On the state level, the yardsticks for measuring respect for L.G.B.T. people include, recently, restrictions on “conversion therapy,” which attempts to change a person’s sexual orientation or gender identity. More and more mental health professionals are speaking out unequivocally about its dangers, and more and more state legislatures are outlawing it for minors. New Mexico, Nevada, Rhode Island and Connecticut did so in recent months; New Jersey, Vermont, Illinois, Oregon, California and the District of Columbia had previously done so. But that leaves 41 states without any such prohibition.
Alabama. In May, under the aegis of “religious freedom,” its governor signed a law that allowed taxpayer-funded adoption agencies to deny the placement of children in homes with gay parents.  The Alabama House voted 60 to 14 in favor of the bill, after which the Alabama Senate voted 23 to 9.
Fifty years from now — heck, maybe just 20 — that kind of thing won’t happen. There’s only one long-term trajectory here. But in the meantime, it’s not O.K. for the federal government to be as cold to L.G.B.T. Americans as the one we have now is, because some of those Americans live in Alabama — or Texas. And those places don’t exactly brim with love.

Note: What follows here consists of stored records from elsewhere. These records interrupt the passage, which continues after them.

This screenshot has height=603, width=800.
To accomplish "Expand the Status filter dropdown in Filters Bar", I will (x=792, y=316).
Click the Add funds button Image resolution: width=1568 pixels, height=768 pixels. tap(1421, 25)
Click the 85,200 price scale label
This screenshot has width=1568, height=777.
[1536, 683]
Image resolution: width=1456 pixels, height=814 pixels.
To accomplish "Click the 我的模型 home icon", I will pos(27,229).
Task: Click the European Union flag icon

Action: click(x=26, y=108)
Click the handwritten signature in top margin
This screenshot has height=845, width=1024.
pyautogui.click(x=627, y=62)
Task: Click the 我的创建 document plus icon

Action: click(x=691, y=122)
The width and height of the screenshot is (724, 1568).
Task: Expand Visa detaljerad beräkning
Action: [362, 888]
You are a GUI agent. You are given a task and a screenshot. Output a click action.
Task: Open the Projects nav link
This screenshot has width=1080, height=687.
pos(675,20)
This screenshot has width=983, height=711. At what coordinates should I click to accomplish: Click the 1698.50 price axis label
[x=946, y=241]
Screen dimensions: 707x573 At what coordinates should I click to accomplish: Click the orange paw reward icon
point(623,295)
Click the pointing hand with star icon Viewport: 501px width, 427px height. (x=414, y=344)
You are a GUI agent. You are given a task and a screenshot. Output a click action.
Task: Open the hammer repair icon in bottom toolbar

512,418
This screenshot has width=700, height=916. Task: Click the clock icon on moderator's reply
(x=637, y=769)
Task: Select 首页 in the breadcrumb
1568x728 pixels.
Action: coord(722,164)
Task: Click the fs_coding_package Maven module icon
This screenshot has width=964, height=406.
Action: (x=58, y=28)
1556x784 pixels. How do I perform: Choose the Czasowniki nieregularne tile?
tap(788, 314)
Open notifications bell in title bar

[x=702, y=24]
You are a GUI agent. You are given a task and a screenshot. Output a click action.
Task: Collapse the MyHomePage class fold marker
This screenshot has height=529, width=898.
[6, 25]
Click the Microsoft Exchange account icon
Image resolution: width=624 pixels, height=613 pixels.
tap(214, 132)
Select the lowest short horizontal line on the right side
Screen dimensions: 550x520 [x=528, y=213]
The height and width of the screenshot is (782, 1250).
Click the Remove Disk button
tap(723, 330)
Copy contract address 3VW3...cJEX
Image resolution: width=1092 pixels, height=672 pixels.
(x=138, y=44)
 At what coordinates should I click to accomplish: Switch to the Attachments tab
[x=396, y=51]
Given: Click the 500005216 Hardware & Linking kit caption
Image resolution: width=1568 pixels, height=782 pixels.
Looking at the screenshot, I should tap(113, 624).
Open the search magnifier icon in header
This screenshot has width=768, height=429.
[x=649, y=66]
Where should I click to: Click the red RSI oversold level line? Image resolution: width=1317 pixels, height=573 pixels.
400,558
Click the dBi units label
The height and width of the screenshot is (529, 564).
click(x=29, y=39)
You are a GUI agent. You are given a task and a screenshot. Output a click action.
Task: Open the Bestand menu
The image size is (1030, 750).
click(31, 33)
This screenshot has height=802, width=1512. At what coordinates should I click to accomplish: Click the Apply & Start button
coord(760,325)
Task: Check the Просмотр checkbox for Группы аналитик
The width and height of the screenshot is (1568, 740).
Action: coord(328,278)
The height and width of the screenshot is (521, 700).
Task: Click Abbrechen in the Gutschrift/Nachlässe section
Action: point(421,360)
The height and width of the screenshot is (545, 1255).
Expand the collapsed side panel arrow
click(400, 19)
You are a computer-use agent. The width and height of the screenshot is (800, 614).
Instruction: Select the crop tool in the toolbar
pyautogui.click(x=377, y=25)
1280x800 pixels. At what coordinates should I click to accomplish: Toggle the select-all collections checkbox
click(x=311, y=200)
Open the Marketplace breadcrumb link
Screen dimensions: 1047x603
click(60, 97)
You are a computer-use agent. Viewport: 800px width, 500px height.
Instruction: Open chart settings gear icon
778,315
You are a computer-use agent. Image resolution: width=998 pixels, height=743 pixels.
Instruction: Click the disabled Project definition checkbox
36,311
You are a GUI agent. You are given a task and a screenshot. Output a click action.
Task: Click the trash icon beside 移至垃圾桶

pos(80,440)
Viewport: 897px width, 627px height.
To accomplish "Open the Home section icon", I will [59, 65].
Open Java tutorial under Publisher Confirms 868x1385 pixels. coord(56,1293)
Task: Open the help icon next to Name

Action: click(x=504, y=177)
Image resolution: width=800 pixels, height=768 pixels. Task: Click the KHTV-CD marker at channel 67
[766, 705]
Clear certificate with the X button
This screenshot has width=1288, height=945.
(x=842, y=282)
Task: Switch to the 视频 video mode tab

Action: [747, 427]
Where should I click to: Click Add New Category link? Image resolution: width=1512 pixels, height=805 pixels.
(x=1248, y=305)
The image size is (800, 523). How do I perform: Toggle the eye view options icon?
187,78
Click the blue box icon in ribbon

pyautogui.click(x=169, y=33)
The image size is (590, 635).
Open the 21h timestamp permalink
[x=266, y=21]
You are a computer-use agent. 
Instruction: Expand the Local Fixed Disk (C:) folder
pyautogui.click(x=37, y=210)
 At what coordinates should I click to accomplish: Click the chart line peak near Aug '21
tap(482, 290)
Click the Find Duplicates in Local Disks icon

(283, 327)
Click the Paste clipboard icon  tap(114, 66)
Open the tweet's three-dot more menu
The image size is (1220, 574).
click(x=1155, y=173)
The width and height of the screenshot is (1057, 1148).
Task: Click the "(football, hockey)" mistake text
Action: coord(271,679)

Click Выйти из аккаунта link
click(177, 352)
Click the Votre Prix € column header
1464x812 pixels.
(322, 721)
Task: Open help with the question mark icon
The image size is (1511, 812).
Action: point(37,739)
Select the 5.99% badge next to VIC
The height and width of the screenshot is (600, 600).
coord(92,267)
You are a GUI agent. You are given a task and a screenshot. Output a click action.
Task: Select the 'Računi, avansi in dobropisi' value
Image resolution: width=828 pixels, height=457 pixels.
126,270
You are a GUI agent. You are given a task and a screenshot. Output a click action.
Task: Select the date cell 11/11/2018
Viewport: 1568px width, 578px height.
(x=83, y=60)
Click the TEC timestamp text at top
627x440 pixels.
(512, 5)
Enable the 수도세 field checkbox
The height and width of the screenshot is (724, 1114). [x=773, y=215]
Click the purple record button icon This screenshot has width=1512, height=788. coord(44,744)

While far from perfect, Virginia - at least for now depending on the November election results - is tolerable, many states and cities are not.  That's one reason why the husband and I are selective as to where we vacation- New York City, Key West, Ft. Lauderdale, London, Paris, etc. - because we do not want to visit or give our money to places and communities that are hostile to LGBT people.    We are not alone in this and its why many areas will never see the economic boost that LGBT tourism can provide.